Assessment of transcriptional regulators bound to the CD41 promoter. (A) A schematic diagram of the CD41 promoter is shown, indicating the upstream (U) and downstream (D) regions. (B) RUNX1 (lanes 8,9), PRMT1 (lanes 13,14), and methyl RUNX1 (lanes 10,11) are sitting on the actively transcribed CD41 promoter (∼70 bp upstream of the start site) in HEL cells, but not on an ∼5-kb upstream region of the gene (which we use as a control for the ChIP). An anti-Pol II antibody (lanes 4,5) served as a positive control and normal IgG (lanes 6,7) served as a negative control for the PCR reactions. Lanes 1 and 12 show the 50-bp DNA sizing ladder.

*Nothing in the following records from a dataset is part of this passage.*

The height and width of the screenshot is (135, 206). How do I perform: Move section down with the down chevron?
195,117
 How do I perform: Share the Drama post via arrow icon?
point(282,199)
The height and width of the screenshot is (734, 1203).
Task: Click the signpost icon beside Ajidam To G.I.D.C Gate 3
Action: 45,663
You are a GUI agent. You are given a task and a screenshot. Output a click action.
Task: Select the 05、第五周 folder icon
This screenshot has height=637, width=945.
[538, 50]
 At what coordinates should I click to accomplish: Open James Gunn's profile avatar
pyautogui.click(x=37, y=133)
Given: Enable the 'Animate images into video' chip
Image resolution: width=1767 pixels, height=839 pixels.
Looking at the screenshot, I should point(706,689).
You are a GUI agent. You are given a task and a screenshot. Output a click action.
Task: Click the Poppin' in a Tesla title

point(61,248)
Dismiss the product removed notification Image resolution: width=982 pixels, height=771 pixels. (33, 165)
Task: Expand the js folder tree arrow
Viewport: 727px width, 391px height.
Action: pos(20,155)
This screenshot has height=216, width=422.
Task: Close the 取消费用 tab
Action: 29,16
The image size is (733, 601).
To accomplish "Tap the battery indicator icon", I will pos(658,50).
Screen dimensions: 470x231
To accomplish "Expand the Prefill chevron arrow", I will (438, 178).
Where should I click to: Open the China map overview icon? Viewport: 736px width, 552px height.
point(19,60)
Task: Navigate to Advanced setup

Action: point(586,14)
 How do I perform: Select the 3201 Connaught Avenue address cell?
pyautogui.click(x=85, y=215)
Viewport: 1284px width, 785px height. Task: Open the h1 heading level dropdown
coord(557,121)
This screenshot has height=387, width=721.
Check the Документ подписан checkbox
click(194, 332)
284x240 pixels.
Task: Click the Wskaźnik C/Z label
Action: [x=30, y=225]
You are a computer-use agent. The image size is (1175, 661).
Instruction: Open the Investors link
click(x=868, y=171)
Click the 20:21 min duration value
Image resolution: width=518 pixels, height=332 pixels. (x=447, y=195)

Input lanes contain 0.01% of genomic input DNA. The PCR products were resolved using a 20% 1× TBE PAGE gel. (C) Comparison of the effects of overexpressing RUNX1 in HEL cells that stably express shPRMT1 (right panel) versus the parental HEL cells (left panel). RUNX1 slightly increases CD41 expression in HEL cells, but it reduces CD41 expression in cells with low PRMT1 levels. (D) ChIP assays show that in the shPRMT1-expressing HEL cells, overexpression of RUNX1 leads to the recruitment of SIN3A to the CD41 promoter (lane 15) but not PRMT1 or methyl-RUNX1 (lanes 11,13). (Lane 6) Pol II is present (and possibly stalled) on the CD41 promoter. Lane 9 is the DNA sizing ladder.

Figure 7.

Regulation of RUNX1, PRMT1, and methyl RUNX1 levels during differentiation of human CD34⁺ cells in liquid culture. (A) Runx1 is arginine-methylated by PRMT1 during myeloid differentiation. CD34⁺ cells isolated from human cord blood cells were cultured under three different cytokine conditions: early (progenitor maintaining) mix, promyeloid differentiation mix, or proerythroid differentiation mix. PRMT1 protein is up-regulated under promyeloid and proerythroid differentiation conditions, RUNX1 and PU.1 protein are up-regulated with promyeloid differentiation mix and RUNX1 and PU.1 protein are both down-regulated in the proerythroid mix. (B) PU.1 expression is down-regulated in CD34⁺ cells grown in promyeloid mix following the reduction of RUNX1 or PRMT1 levels. (C) Real-time PCR results for the level of PRMT1, RUNX1, and PU.1 mRNA expression. (E) Early mix; (pro-Meg) megakaryocytic promoting mix; (pro-Ery) erythroid-promoting mix; (pro-Mye) myeloid-promoting mix. PU.1 expression is down-regulated in the pro-Ery and pro-Meg mix. RUNX1 is down-regulated in the pro-Ery mix. Both are up-regulated in the pro-Mye mix. (D) ChIP assays show that cells with higher PU.1 expression (grown in promyeloid mix) have both PRMT1 and methylated RUNX1 bound to the PU.1 promoter region and the URE. Only PRMT1 is bound to a region 5 kb upstream of the PU.1 transcriptional start site. (E) ChIP assays show that in the pro-Meg mix, SIN3A and RUNX1, but not PRMT1 or methyl RUNX1, are found on the URE. This accompanies the marked drop in PU.1 expression seen in these cells. Input lanes contain 0.01% and 0.05% of input genomic DNA used in panels D and E.